Leave a comment and let us know about your future plans. Do they include freelancing? Or another form of self-employment?
Susan, I totally agree with you. In fact, when given the opportunity, I try to make it clear that I'm freelancing by choice and it's not just something I fell back on or something I do for fun. I think that adds a lot of legitimacy to your business. I'm like you though - willing to work for the right people, but only if doing so truly betters my financial and personal wellbeing. I think eventually I'll feel too old to pound the pavement for my next paycheck, but I'd love to have a couple young people like us working for me by then. :)
My freelance work, at least so far, has been non-fiction. So my goals for it are different than my goals for fiction.
My goal is to build a large and diverse enough portfolio that will allow me too look good to virtually any publication to which I would choose to submit work or pitches. That way I could carve myself out a nitch. The medium I think I'd prefer would be magazines. The content would be the arts.
If there would be a fulltime capability in doing so, than that is what I would want to do. If I ever get a laptop, and enough work that pays enough of the bills between gigs, I could "work" basically anywhere. I could travel and not have to miss work to do it.
I've never been hired for an office job, (and in life only got one interview for one), so I doubt I could get into that if I tried. And I don't think at this point I could go back to the whole mopping floors thing. (Thanks for nothing, bachelor's degree.)
However, if my freelance writing portfolio were to help me land a regular salaried job involving writing with an arts organization, (preferably one that would let me continue some of me freelancing) I would accept that.
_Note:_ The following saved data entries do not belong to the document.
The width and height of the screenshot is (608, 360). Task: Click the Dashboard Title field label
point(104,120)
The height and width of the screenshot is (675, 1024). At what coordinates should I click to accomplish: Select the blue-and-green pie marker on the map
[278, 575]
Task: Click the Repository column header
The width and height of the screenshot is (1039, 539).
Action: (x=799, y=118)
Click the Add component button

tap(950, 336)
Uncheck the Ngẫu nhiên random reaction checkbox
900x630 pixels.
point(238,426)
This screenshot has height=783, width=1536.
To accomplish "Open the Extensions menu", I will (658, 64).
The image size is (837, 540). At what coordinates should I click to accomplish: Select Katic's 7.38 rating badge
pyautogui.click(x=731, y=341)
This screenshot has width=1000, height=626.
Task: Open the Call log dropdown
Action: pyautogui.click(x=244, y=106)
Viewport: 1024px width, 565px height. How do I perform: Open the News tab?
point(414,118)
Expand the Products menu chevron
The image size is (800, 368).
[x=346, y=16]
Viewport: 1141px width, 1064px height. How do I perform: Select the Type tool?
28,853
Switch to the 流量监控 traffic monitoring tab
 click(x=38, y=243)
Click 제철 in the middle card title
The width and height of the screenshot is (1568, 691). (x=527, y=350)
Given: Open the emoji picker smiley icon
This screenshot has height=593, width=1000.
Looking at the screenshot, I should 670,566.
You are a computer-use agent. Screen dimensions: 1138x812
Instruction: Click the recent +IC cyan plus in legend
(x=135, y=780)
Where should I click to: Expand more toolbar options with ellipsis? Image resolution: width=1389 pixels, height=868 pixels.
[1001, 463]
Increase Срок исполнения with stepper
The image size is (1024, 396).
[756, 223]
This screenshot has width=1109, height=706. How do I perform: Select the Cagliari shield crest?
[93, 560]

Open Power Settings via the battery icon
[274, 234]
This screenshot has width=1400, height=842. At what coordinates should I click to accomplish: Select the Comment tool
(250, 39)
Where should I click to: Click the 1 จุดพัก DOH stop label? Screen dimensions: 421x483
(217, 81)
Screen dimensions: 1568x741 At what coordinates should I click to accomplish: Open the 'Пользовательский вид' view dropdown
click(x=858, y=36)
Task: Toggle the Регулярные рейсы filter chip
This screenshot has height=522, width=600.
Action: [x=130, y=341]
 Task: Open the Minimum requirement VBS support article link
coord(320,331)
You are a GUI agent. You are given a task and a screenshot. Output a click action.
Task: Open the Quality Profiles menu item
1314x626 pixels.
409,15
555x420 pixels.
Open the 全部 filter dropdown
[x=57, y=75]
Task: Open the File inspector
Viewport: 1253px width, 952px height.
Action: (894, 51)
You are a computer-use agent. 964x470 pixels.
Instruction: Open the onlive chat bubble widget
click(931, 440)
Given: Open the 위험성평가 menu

So, I suppose the Twitter sized summation of my goal as a freelancer would be "To establish my writing talent to such a degree that I can use it to financially sustain my way of life."
Hi everyone, thanks for commenting!
I read an interesting post a few years ago about a travel writer whose goal is to "live above the sushi line." I think some of you would enjoy this one, especially Ty: http://killingbatteries.com/2007/10/the-poverty-line-has-lost-its-pizzaz...
Thanks for that link, Susan. And you are right. In a different style than my own that link does some up basically what I am looking for. Well, I am not into sushi, and I might want my line to be a bit higher, but the point is just the same; I don't require a very high level of living. Even if I were to stumble upon the elusive cash cow in writing, I'd still be apt to be modest in my possessions, and high in my experiences. (Something I plan to blog about soon.) I would not have much need for luxury most of the time.